* TRY IT:
Copy the data below exactly.

* RECORDS:
┌──

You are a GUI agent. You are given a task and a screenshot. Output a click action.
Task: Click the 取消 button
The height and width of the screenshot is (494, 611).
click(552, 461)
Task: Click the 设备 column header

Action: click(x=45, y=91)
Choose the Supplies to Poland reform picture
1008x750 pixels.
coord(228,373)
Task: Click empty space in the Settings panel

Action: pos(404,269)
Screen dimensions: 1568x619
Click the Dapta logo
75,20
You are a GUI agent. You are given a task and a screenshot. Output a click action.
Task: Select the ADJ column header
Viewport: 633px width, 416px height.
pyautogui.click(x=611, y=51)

└──

* SOLUTION TO THIS TASK:
You are a GUI agent. You are given a task and a screenshot. Output a click action.
Task: Click the 取消 button
The height and width of the screenshot is (494, 611).
click(552, 461)
Task: Click the 设备 column header

Action: click(x=45, y=91)
Choose the Supplies to Poland reform picture
1008x750 pixels.
coord(228,373)
Task: Click empty space in the Settings panel

Action: pos(404,269)
Screen dimensions: 1568x619
Click the Dapta logo
75,20
You are a GUI agent. You are given a task and a screenshot. Output a click action.
Task: Select the ADJ column header
Viewport: 633px width, 416px height.
pyautogui.click(x=611, y=51)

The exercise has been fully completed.